By Frank Wdowczyk, CPA, CGA

Frank, Senior Recruitment Partner at Clarity Recruitment, has over eight years of practical accounting experience, and seven years as a finance recruiter.

He lends his extensive expertise to finance professionals across the GTA.

In my role as Senior Candidate Partner at Clarity Recruitment I’m often asked to give new accountants advice about their career.  One question that keeps coming up is what non-accounting skills does a candidate need to be successful?

Having worked as a professional accountant in small and large organizations and having interviewed hundreds of accountants as a recruiter, I have seen a number of critical non-accounting skills that accountants need to succeed.

Exceptional Communication

Virtually all designated accountants have basic communication skills.  The ability to present ideas and thoughts clearly and concisely is required to complete most professional programs.  However, in order to progress in your career, exceptional communication skills are needed.

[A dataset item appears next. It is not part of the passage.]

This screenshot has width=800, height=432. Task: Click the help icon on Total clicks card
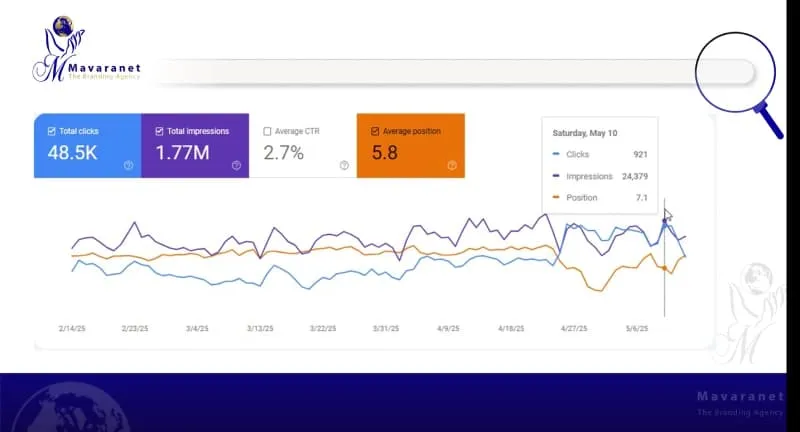click(x=128, y=166)
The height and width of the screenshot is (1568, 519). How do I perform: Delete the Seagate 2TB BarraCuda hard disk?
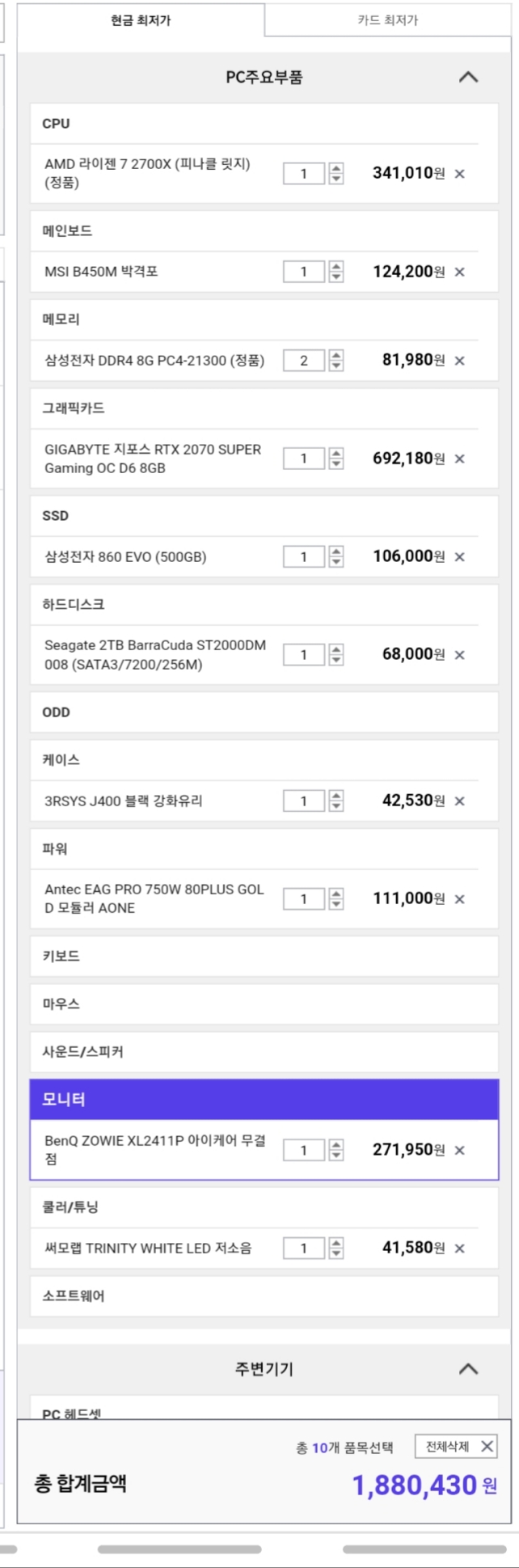[x=459, y=655]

While accountants may speak a common finance language to one another, the trouble can begin when accountants try speaking debits and credits to non-accountants.  This means a successful accountant must have the ability to communicate and share information in a way that ensures their audience understands. The best accountants have a way of sharing important information even with the most finance-illiterate people in their organizations.

Sheer Determination

To some extent, determination and the ability to work hard is something that all accountants possess. Regardless of the specific accounting program you have chosen, many people wouldn’t finish without determination.

Beyond the books, determination is also required in the workplace. Your ability and desire to not only complete your work, but also go the extra mile is what helps separate a good accountant from a great accountant.

Flexibility

If you are looking to simply do the tasks outlined in your job description, a career in accounting probably isn’t for you.  Accountants have to be perpetually flexible when it comes to their job.  Think about it. Everything from reception to IT to HR to security and maintenance have a dollar amount associated with them.  While your role may have a specific focus, all parts of a business are related to accounting in some respects. This means you must be willing to embrace new opportunities or tasks.

By no means should the above mentioned be considered a complete list of the non-accounting skills needed to be a successful accountant.  In fact, it’s simply the beginning.